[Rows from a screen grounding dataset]
# # # #

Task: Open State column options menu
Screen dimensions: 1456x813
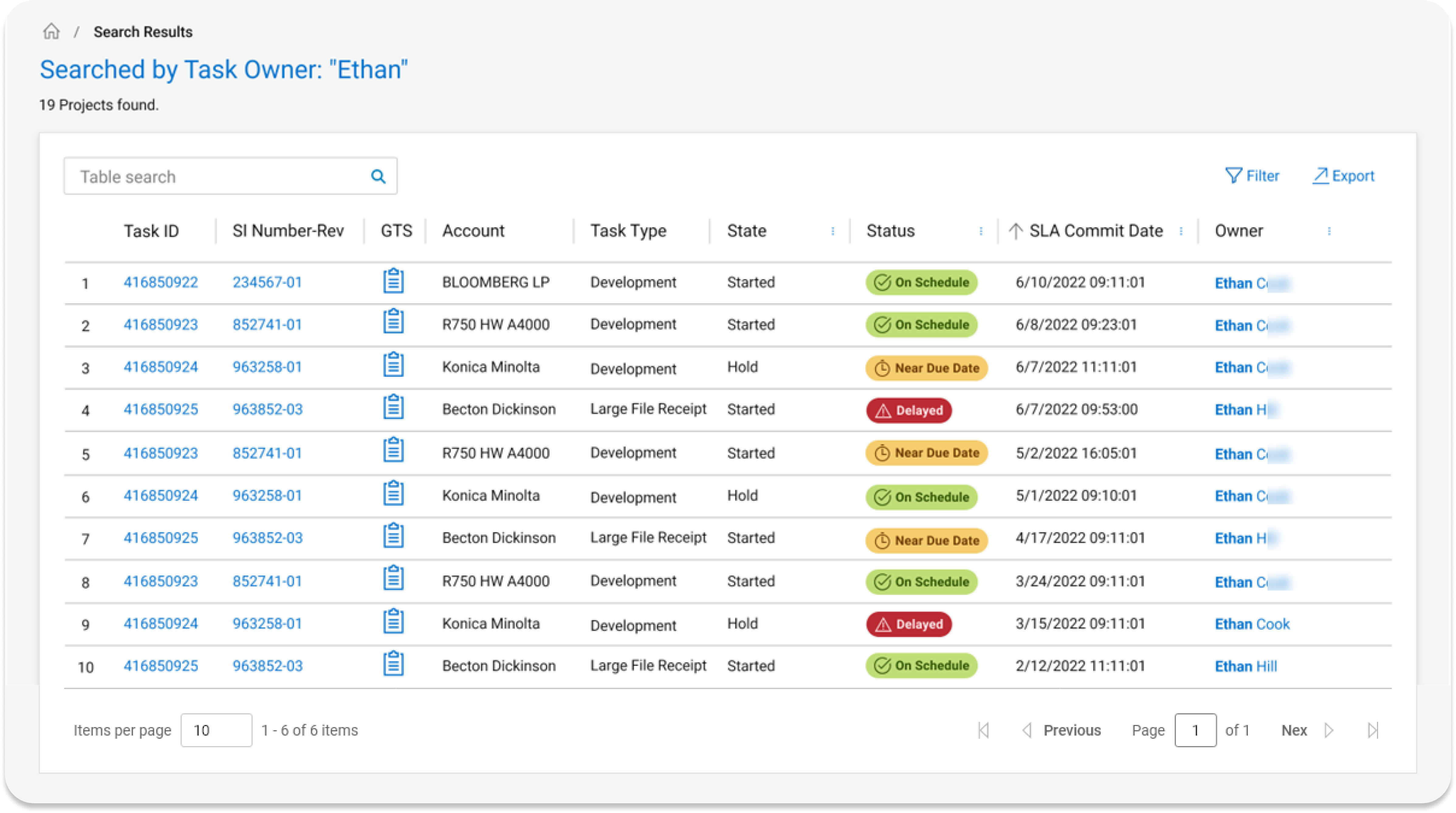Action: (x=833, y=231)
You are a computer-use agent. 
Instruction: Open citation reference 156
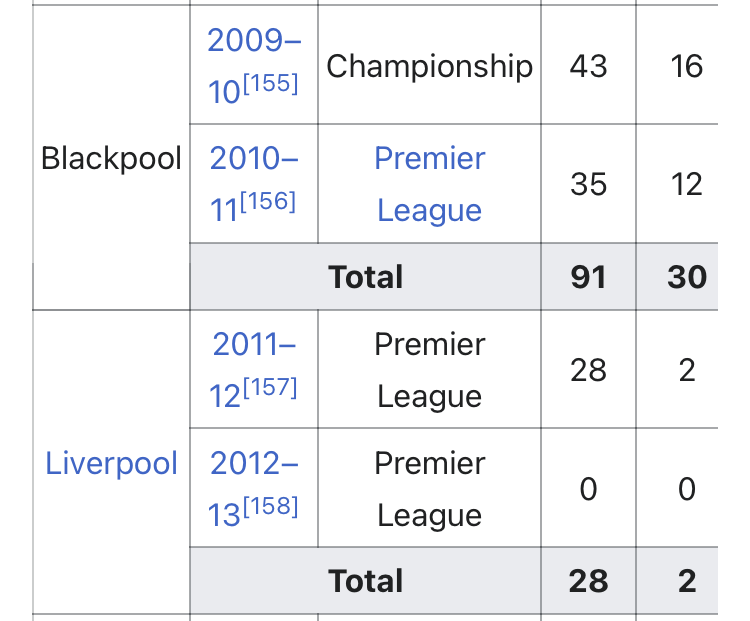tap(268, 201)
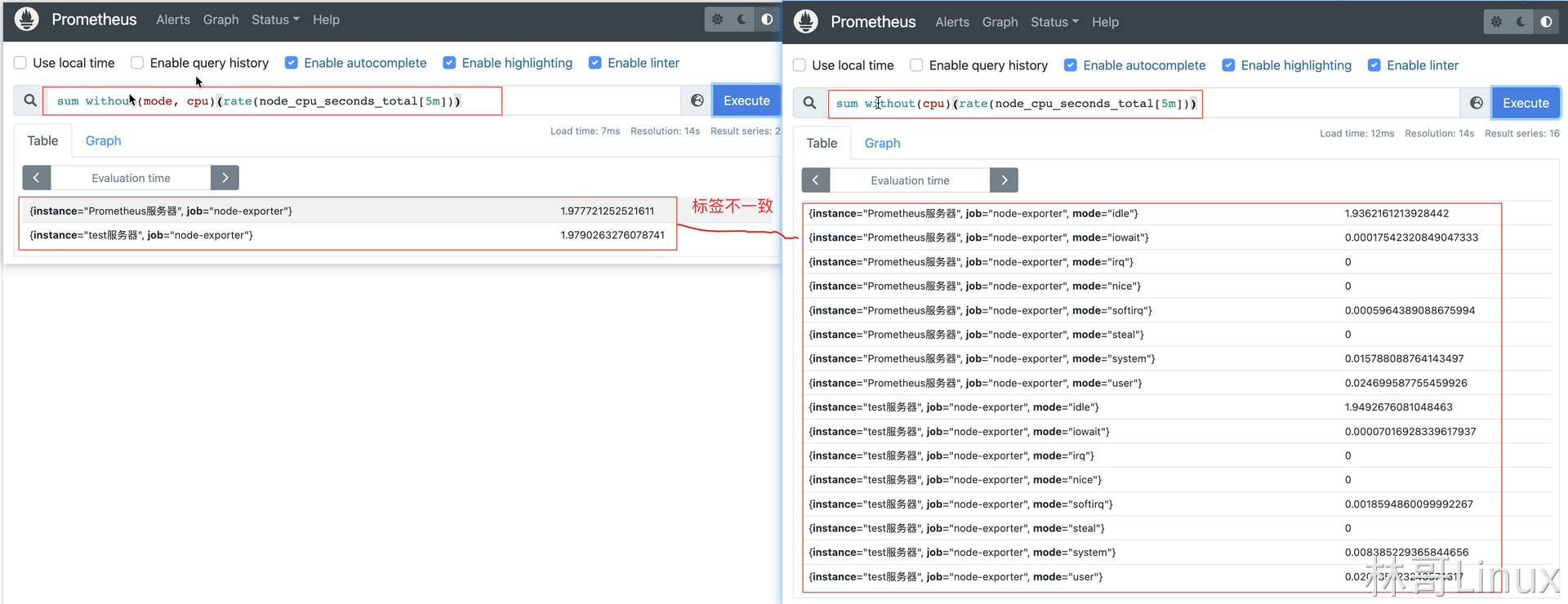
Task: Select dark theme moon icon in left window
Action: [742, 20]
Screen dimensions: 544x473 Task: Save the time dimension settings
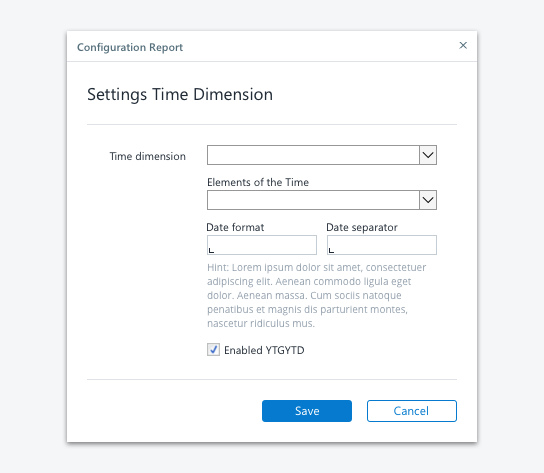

# # # #

### Request:
Write out every line of the listing above word for word, leaving out the pictures.

### Right answer:
Task: Open State column options menu
Screen dimensions: 1456x813
Action: (x=833, y=231)
You are a computer-use agent. 
Instruction: Open citation reference 156
tap(268, 201)
Task: Select dark theme moon icon in left window
Action: [742, 20]
Screen dimensions: 544x473 Task: Save the time dimension settings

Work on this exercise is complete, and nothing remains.